══ Texto de la página ══
Los pastores que tienen cura de ánimas, están obligados por amor a la verdad “a
discernir bien las situaciones”. No es posible evaluar todo y a todos de la
misma manera.
2.
Los pastores y las comunidades están obligados a ayudar con solicita caridad a
los fieles interesados. También ellos pertenecen a la Iglesia, tienen derecho a
la atención pastoral y deben tomar parte en la vida de la Iglesia.
3.
Sin embargo, no se les puede conceder el acceso a la Eucaristía. Al respecto se
adopta un doble motivo:
a)
“Su estado y situación de vida contradicen objetivamente la unión de amor entre
Cristo y la Iglesia, significada y actualizada en la Eucaristía”;
b)
“Si se admitieran estas personas a la Eucaristía, los fieles serían inducidos a
error y confusión acerca de la doctrina de la Iglesia sobre la indisolubilidad
del matrimonio”. Una reconciliación a través del sacramento de la penitencia,
que abre el camino hacia la comunión eucarística, únicamente es posible
mediante el arrepentimiento acerca de lo acontecido y “la disposición a una
forma de vida que no contradiga la indisolubilidad del matrimonio”. Esto
significa, concretamente, que cuando por motivos serios la nueva unión no puede
interrumpirse, por ejemplo a causa de la educación de los hijos, el hombre y la
mujer deben “obligarse a vivir una continencia plena”.
4.
A los pastores se les prohíbe expresamente, por motivos teológico sacramentales
y no meramente legales, efectuar “ceremonias de cualquier tipo” para los
divorciados vueltos a casar”, mientras subsista la validez del primer matrimonio.
La
carta de la Congregación para la Doctrina de la Fe sobre la recepción de la
comunión eucarística por parte de los fieles divorciados que se han vuelto a
casar, del 14 de septiembre de 1994, ha confirmado que la praxis de la Iglesia,
frente a esta pregunta, “no puede ser modificada basándose en las diferentes
situaciones” (n.5). Además, se aclara que los fieles afectados no deben
acercarse a recibir la sagrada comunión basándose en sus propias convicciones
de conciencia: “En el caso de que él lo juzgara posible, los pastores y los
confesores (…), tienen el grave deber de advertirle que dicho juicio de
conciencia está reñido abiertamente con la doctrina de la Iglesia” (n. 6). Si
existen dudas acerca de la validez de un matrimonio fracasado, éstas deberán
ser examinadas por el tribunal matrimonial competente (cfr n. 9). Sigue siendo
de fundamental importancia obrar “con solícita caridad [para] hacer todo
aquello que pueda fortalecer en el amor de Cristo y de la Iglesia a los fieles
que se encuentran en situación matrimonial irregular. Sólo así será posible
para ellos acoger plenamente el mensaje del matrimonio cristiano y soportar en
la fe los sufrimientos de su situación. En la acción pastoral se deberá cumplir
toda clase de esfuerzos para que se comprenda bien que no se trata de
discriminación alguna, sino únicamente de fidelidad absoluta a la voluntad de
Cristo que restableció y nos confió de nuevo la indisolubilidad del matrimonio
como don del Creador” (n. 10).
═══
══ Líneas de datos ══
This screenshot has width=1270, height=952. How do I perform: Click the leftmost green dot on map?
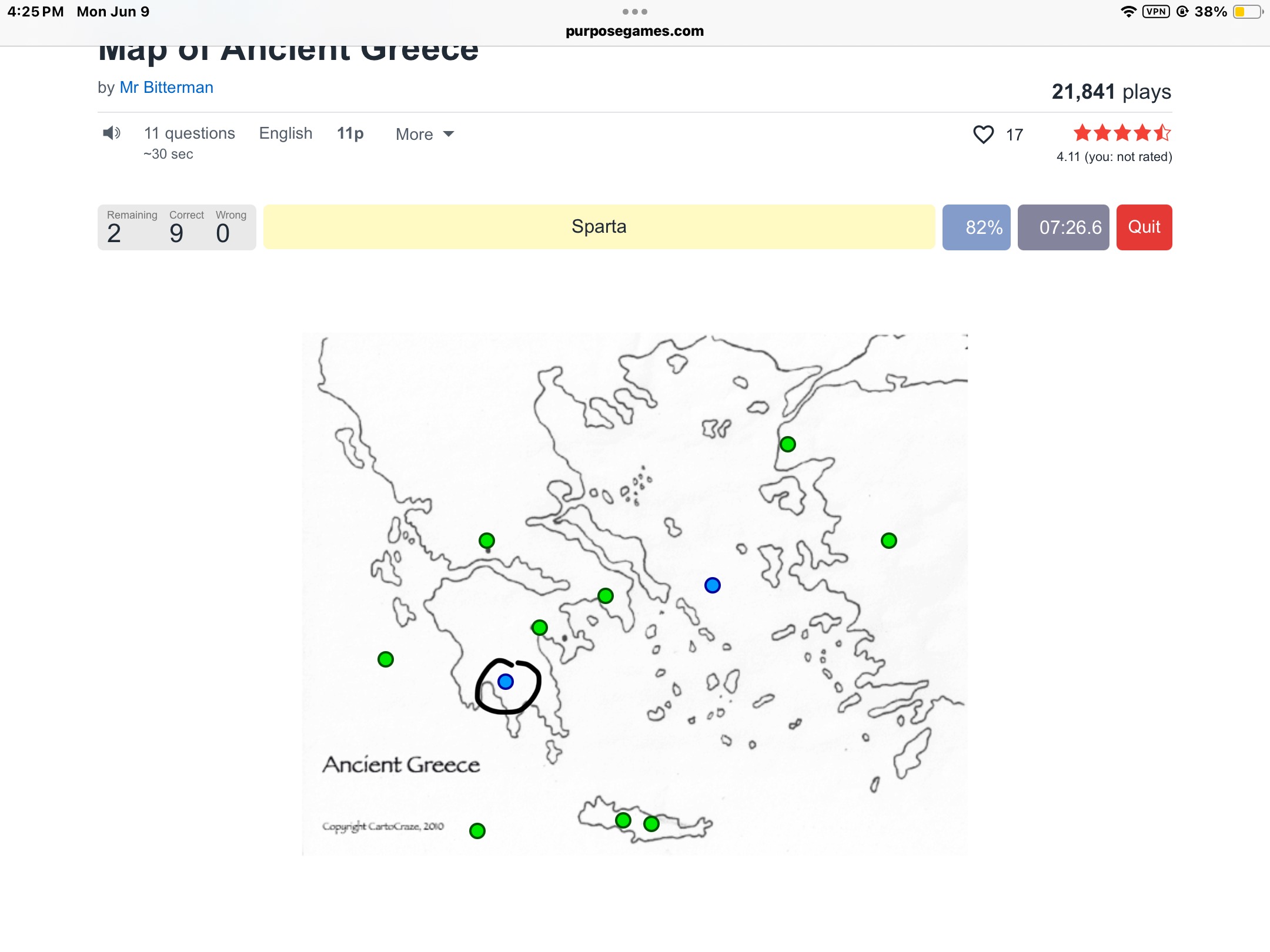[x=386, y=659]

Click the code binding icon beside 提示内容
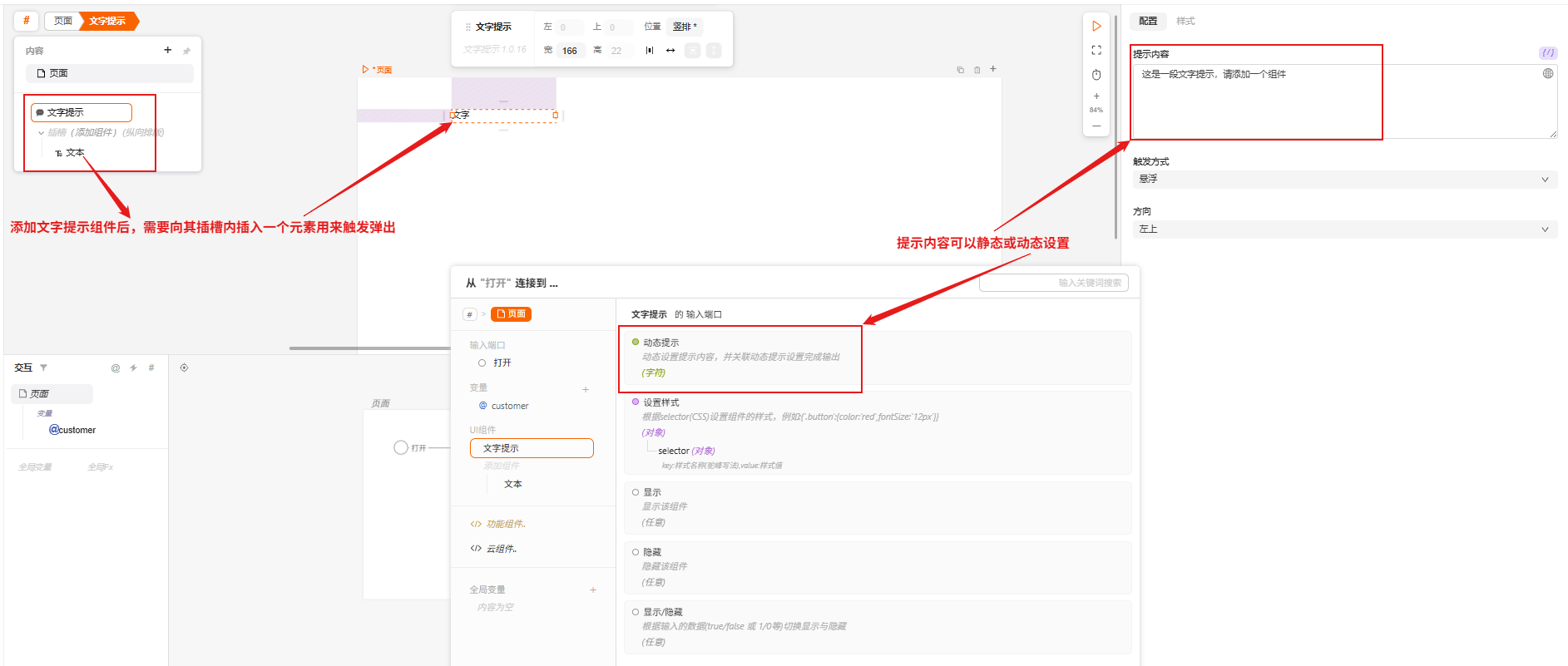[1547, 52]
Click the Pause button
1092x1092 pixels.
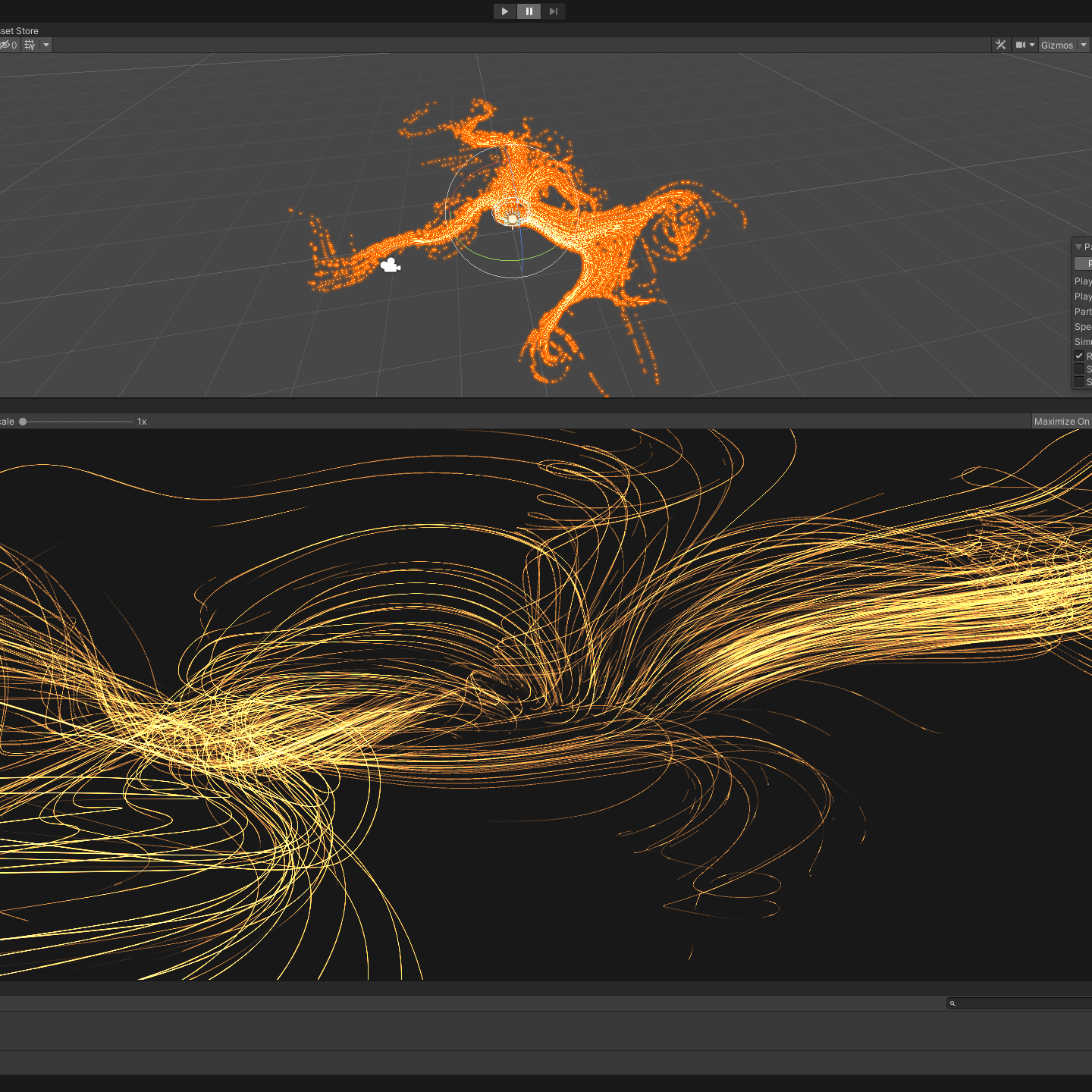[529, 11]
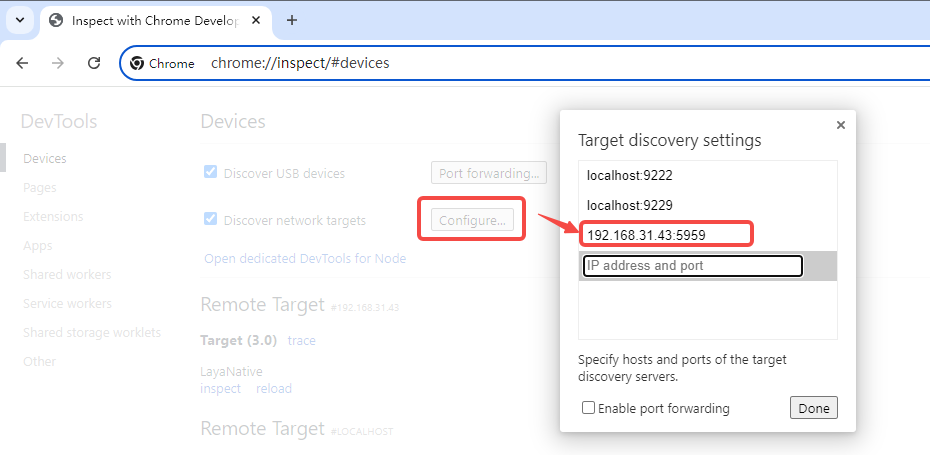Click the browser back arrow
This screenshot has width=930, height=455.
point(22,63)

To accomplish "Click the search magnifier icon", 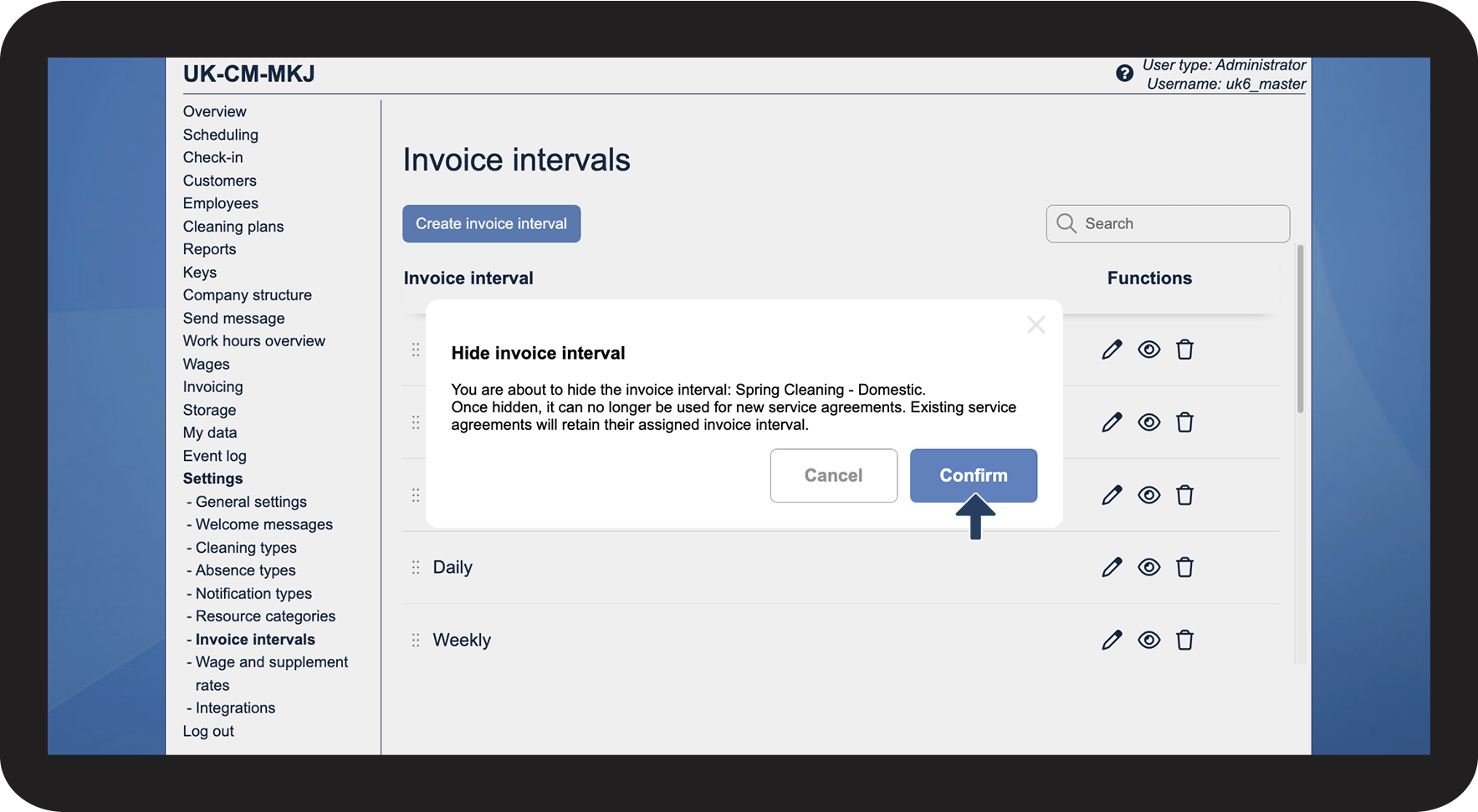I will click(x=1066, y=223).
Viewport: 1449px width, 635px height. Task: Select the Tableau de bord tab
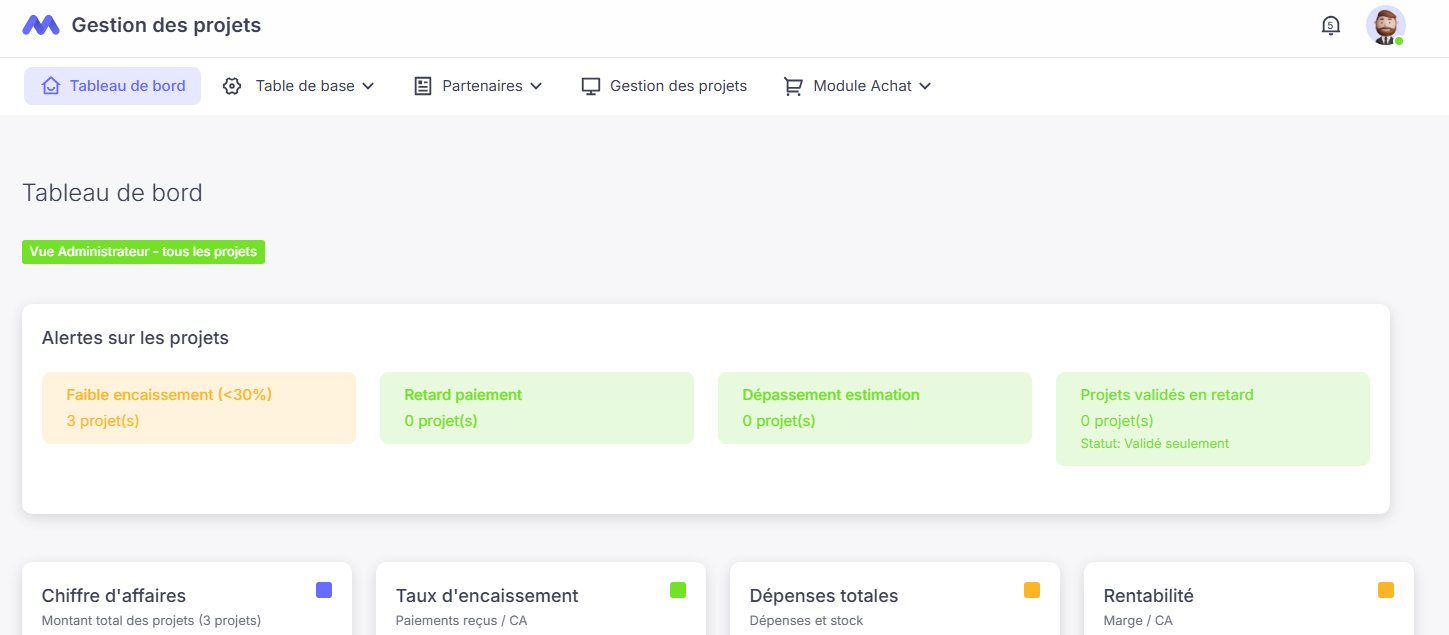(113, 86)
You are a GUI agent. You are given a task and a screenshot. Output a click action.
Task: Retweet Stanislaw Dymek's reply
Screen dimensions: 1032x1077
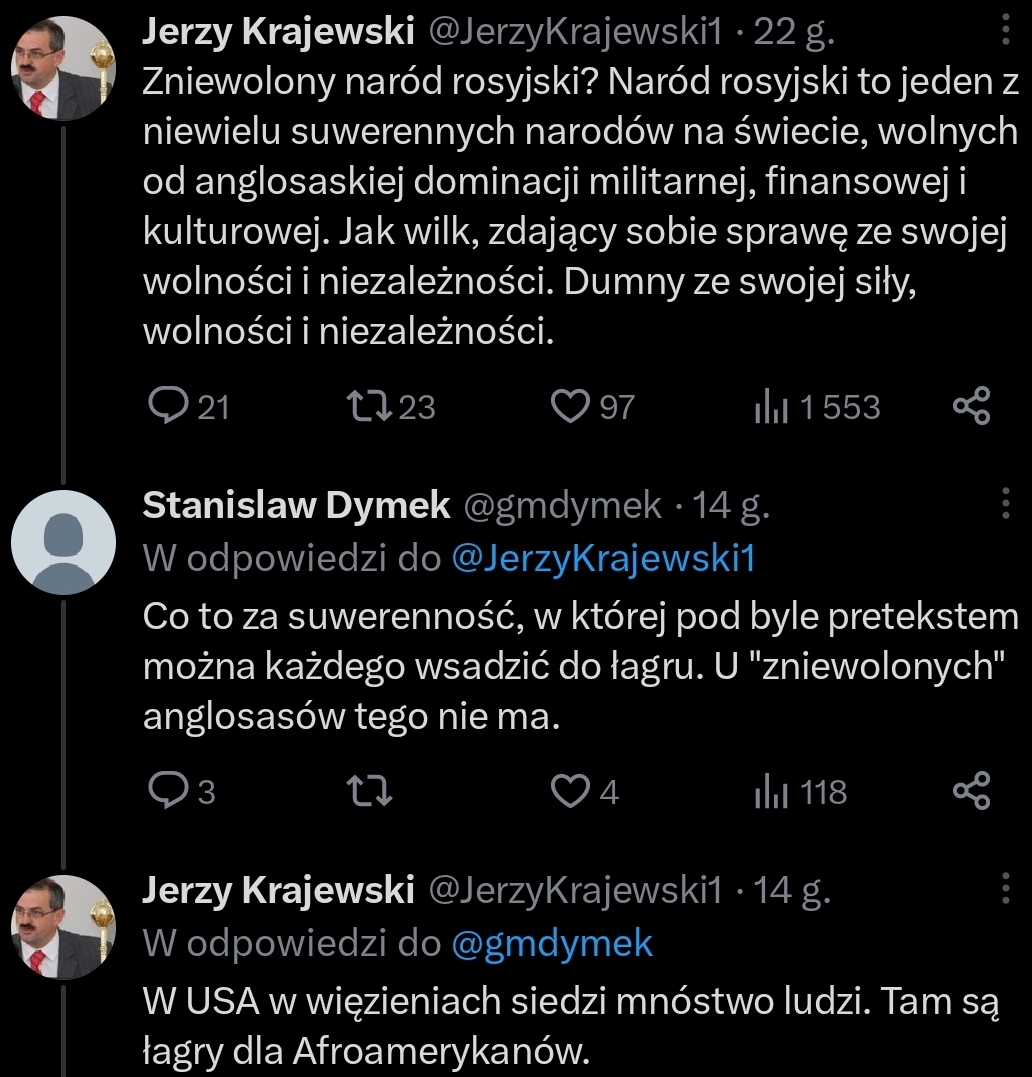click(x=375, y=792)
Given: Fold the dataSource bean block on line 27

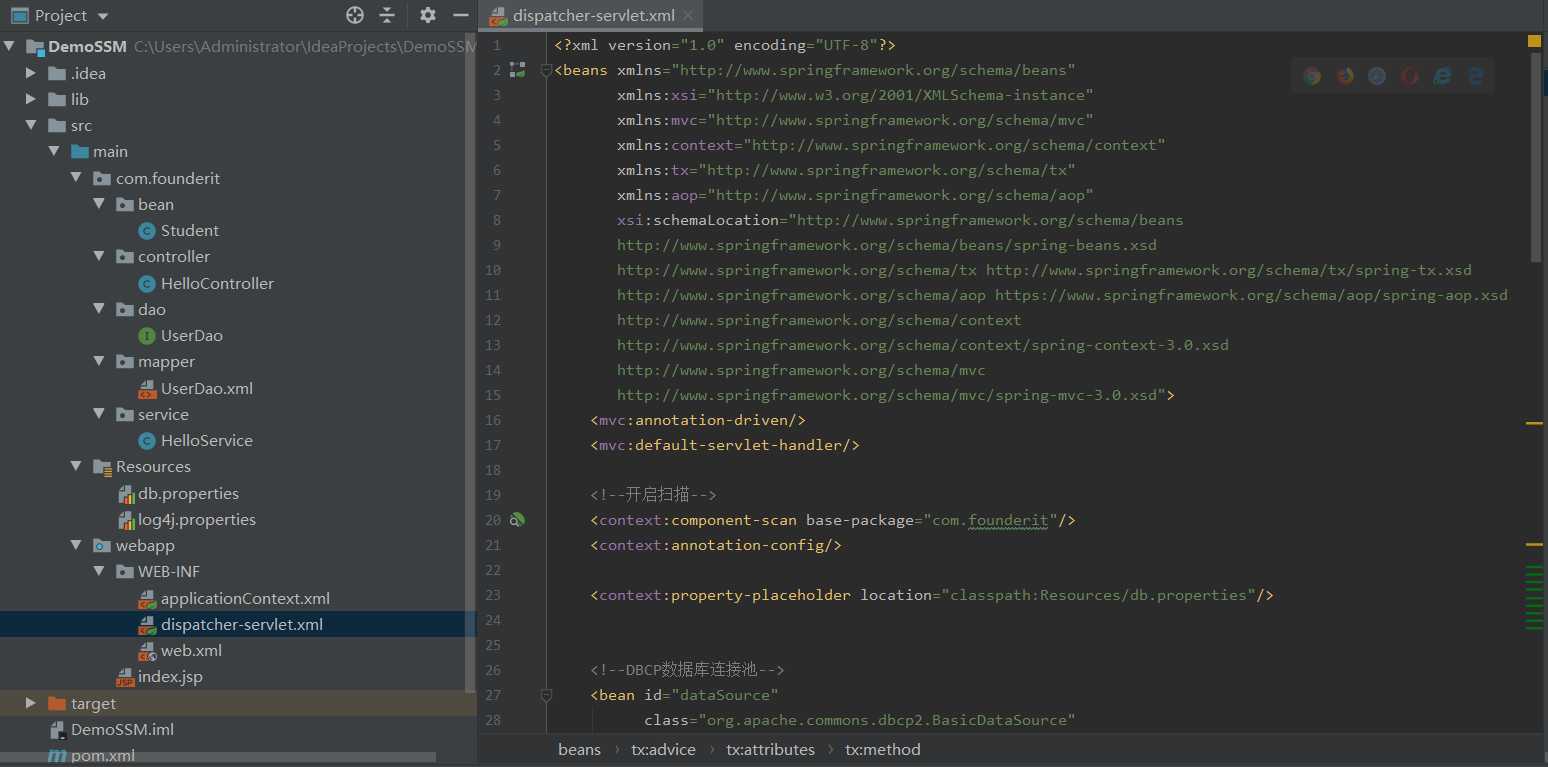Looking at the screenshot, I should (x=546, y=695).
═══
◆ **Tu tarea**:
Contesta estas preguntas con lo que dice el texto de la página:
1. ¿Qué fecha lleva la carta de la Congregación para la Doctrina de la Fe?
2. ¿Qué ejemplo se da de un motivo serio por el que la nueva unión no puede interrumpirse?
3. ¿Quién debe examinar las dudas sobre la validez de un matrimonio fracasado?

◆ **Resultado**:
1. El 14 de septiembre de 1994.
2. La educación de los hijos.
3. El tribunal matrimonial competente.